> [Material to process]
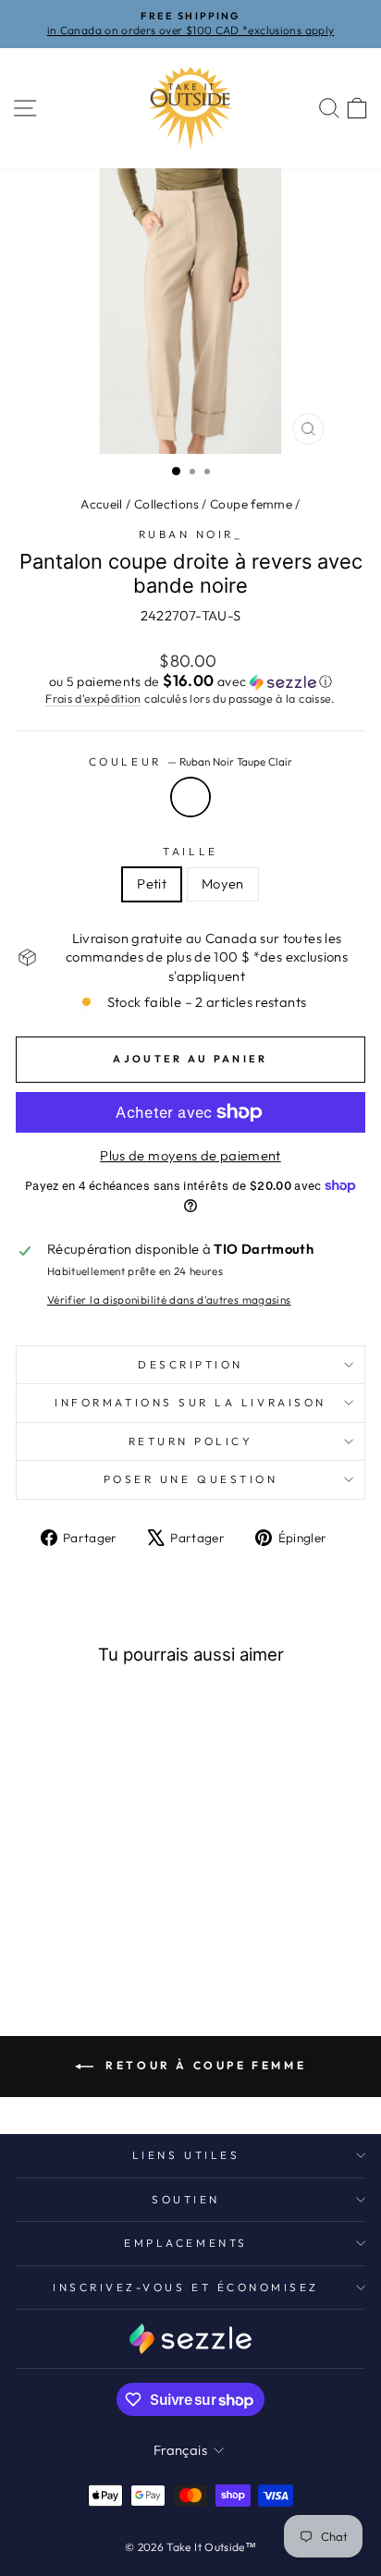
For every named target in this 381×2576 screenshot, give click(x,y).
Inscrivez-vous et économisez (186, 2287)
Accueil (101, 504)
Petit (151, 883)
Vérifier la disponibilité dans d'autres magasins (169, 1299)
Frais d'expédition (93, 698)
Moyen (223, 883)
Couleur (190, 761)
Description (190, 1364)
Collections (166, 504)
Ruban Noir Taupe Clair (190, 797)
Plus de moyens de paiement (190, 1155)
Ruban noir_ (191, 534)
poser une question (191, 1479)
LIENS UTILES (186, 2155)
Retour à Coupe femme (204, 2065)
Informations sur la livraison (190, 1402)
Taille (190, 851)
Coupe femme (251, 504)
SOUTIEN (186, 2199)
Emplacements (185, 2243)
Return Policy (191, 1441)
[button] (190, 681)
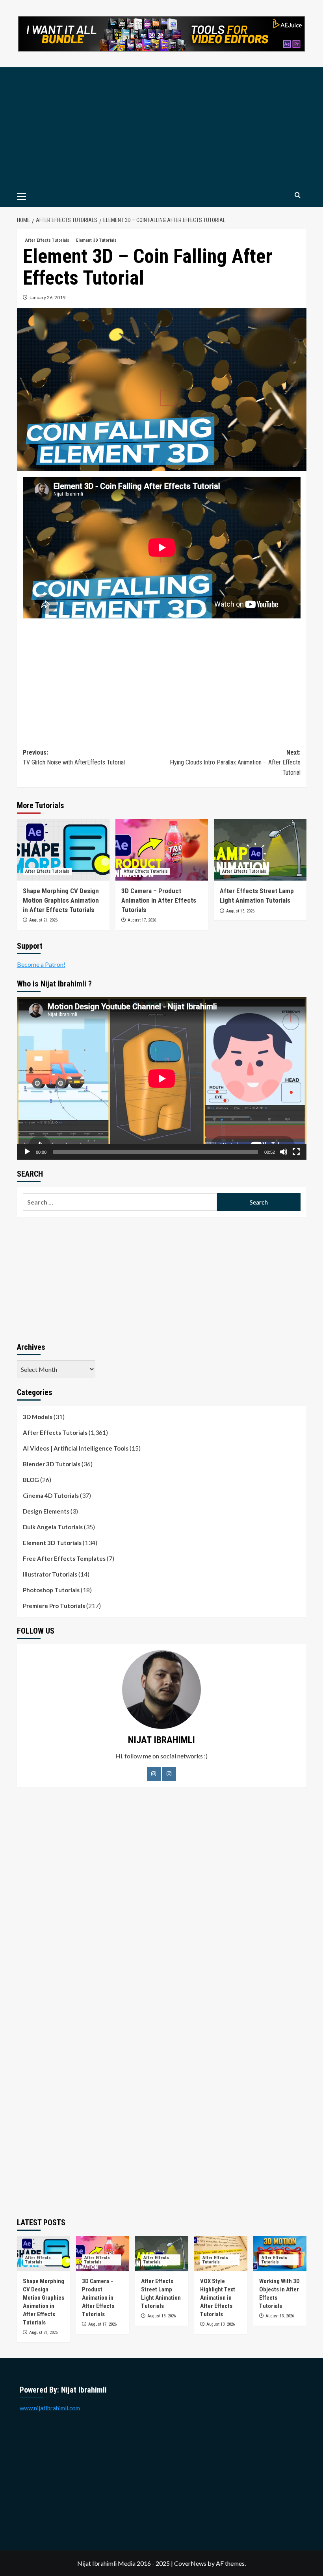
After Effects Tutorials (47, 240)
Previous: (74, 757)
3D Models (37, 1416)
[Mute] (284, 1152)
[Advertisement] (161, 126)
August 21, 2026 (43, 920)
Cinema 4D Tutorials (51, 1495)
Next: (235, 762)
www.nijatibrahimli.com (50, 2407)
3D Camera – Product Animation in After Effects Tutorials (158, 900)
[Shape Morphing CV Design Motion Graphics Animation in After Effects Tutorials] (63, 850)
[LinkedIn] (169, 1774)
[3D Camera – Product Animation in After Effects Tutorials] (161, 850)
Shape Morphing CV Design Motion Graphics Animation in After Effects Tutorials (61, 900)
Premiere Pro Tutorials (54, 1605)
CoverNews (190, 2563)
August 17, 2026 (142, 920)
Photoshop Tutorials (51, 1589)
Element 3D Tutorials (96, 240)
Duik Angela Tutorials (53, 1526)
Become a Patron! (41, 964)
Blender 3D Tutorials (51, 1464)
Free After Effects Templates (64, 1558)
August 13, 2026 (240, 911)
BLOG (31, 1479)
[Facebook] (154, 1774)
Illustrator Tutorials (50, 1574)
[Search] (298, 195)
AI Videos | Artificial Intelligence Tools (75, 1448)
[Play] (27, 1152)
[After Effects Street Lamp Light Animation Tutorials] (260, 850)
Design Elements (46, 1511)
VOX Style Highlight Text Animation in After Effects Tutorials (217, 2298)
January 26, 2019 (47, 297)
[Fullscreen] (296, 1152)
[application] (161, 1078)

> [Task goal] Within the data above, the lines from the one with "Frais d'expédition (93, 698)" to the one with "Emplacements (185, 2243)" must be repeated exactly; no other line belongs in the answer.

> [Solution for this exercise]
Frais d'expédition (93, 698)
Moyen (223, 883)
Couleur (190, 761)
Description (190, 1364)
Collections (166, 504)
Ruban Noir Taupe Clair (190, 797)
Plus de moyens de paiement (190, 1155)
Ruban noir_ (191, 534)
poser une question (191, 1479)
LIENS UTILES (186, 2155)
Retour à Coupe femme (204, 2065)
Informations sur la livraison (190, 1402)
Taille (190, 851)
Coupe femme (251, 504)
SOUTIEN (186, 2199)
Emplacements (185, 2243)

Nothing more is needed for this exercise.